## BEGIN

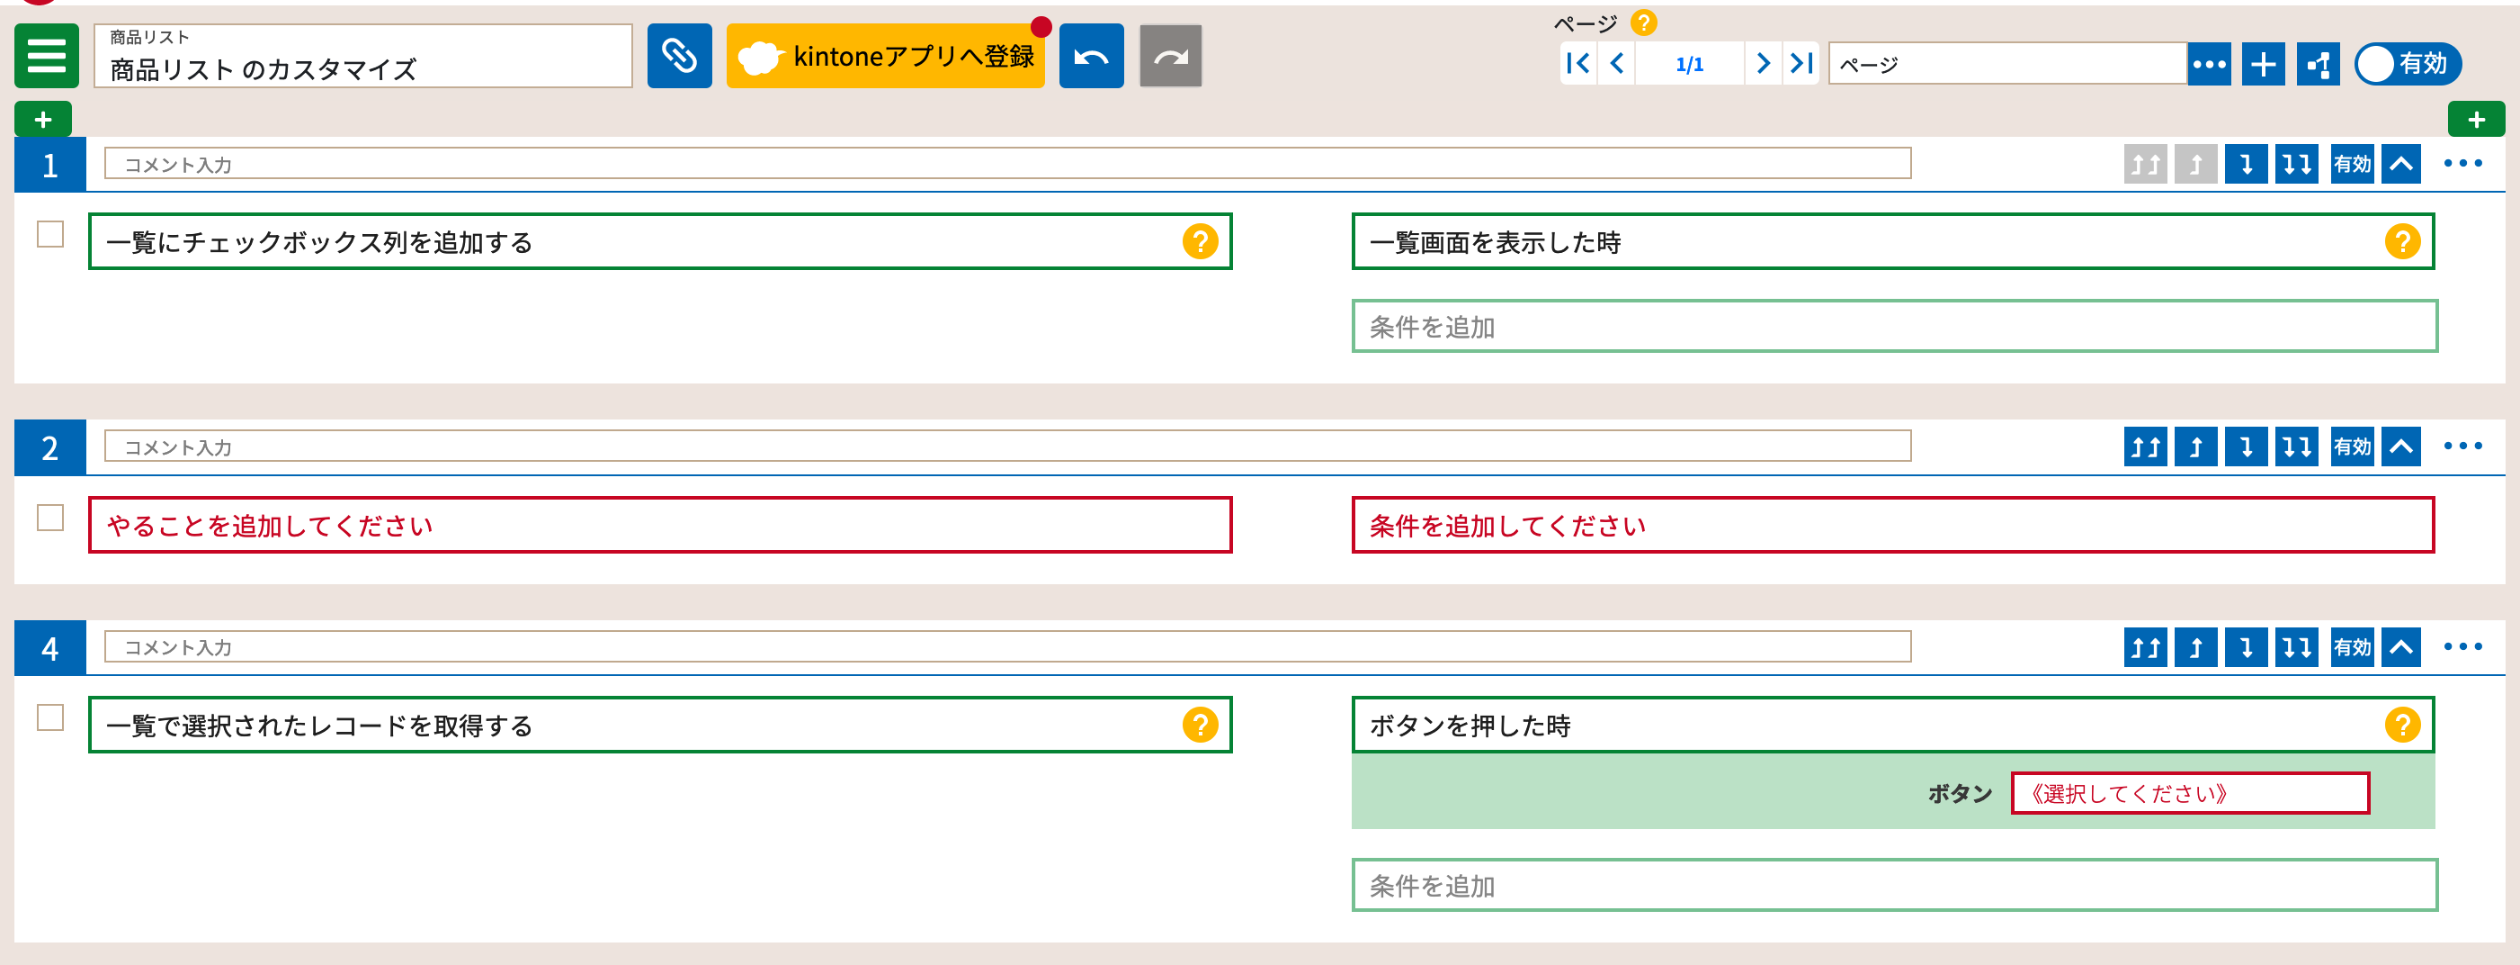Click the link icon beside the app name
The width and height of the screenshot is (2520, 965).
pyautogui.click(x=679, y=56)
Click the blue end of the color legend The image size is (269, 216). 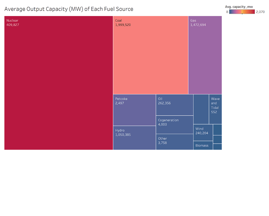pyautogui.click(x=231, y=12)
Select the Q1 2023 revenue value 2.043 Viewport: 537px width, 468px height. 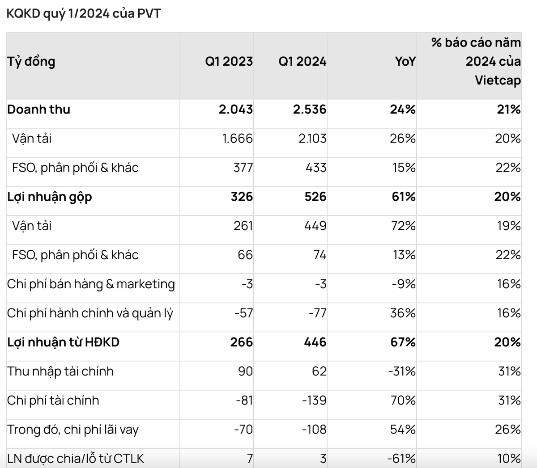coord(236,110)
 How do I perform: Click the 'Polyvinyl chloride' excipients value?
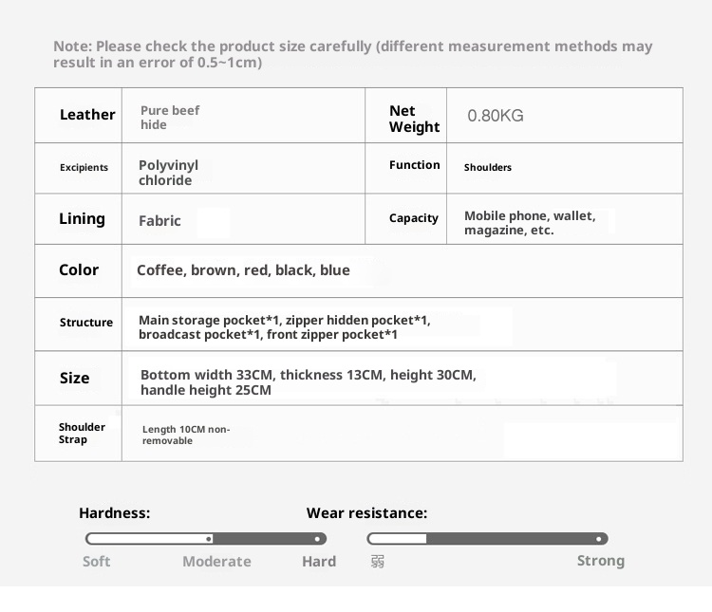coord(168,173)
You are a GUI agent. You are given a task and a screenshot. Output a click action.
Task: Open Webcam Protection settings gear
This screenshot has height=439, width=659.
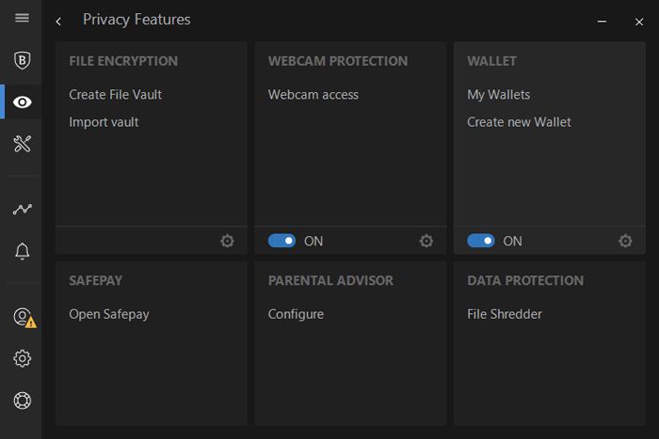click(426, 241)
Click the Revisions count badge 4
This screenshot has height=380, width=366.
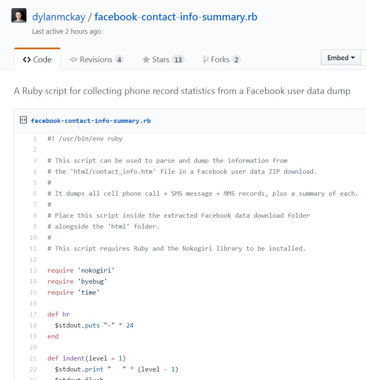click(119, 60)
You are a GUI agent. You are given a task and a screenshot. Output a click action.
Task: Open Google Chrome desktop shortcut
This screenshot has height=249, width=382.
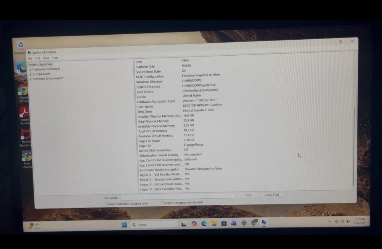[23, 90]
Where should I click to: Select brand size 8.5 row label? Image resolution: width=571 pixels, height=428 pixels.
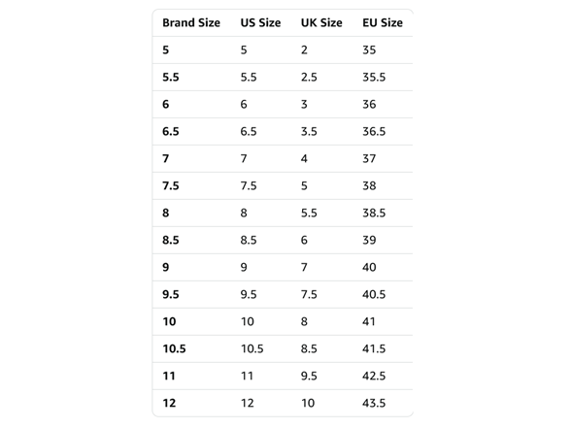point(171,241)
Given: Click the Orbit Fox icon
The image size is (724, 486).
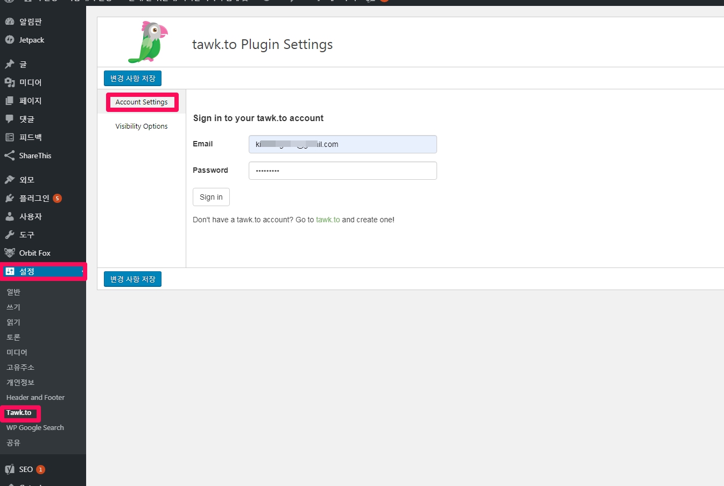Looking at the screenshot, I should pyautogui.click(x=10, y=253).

## END

- [Problem]: Rewrite the rows from the one containing "Given: Click the Orbit Fox icon" up to and including the last row, renaming "icon" to "button" and leaving everything else unchanged. Omit the pictures from your answer.

- [Task result]:
Given: Click the Orbit Fox button
The image size is (724, 486).
Looking at the screenshot, I should pyautogui.click(x=10, y=253).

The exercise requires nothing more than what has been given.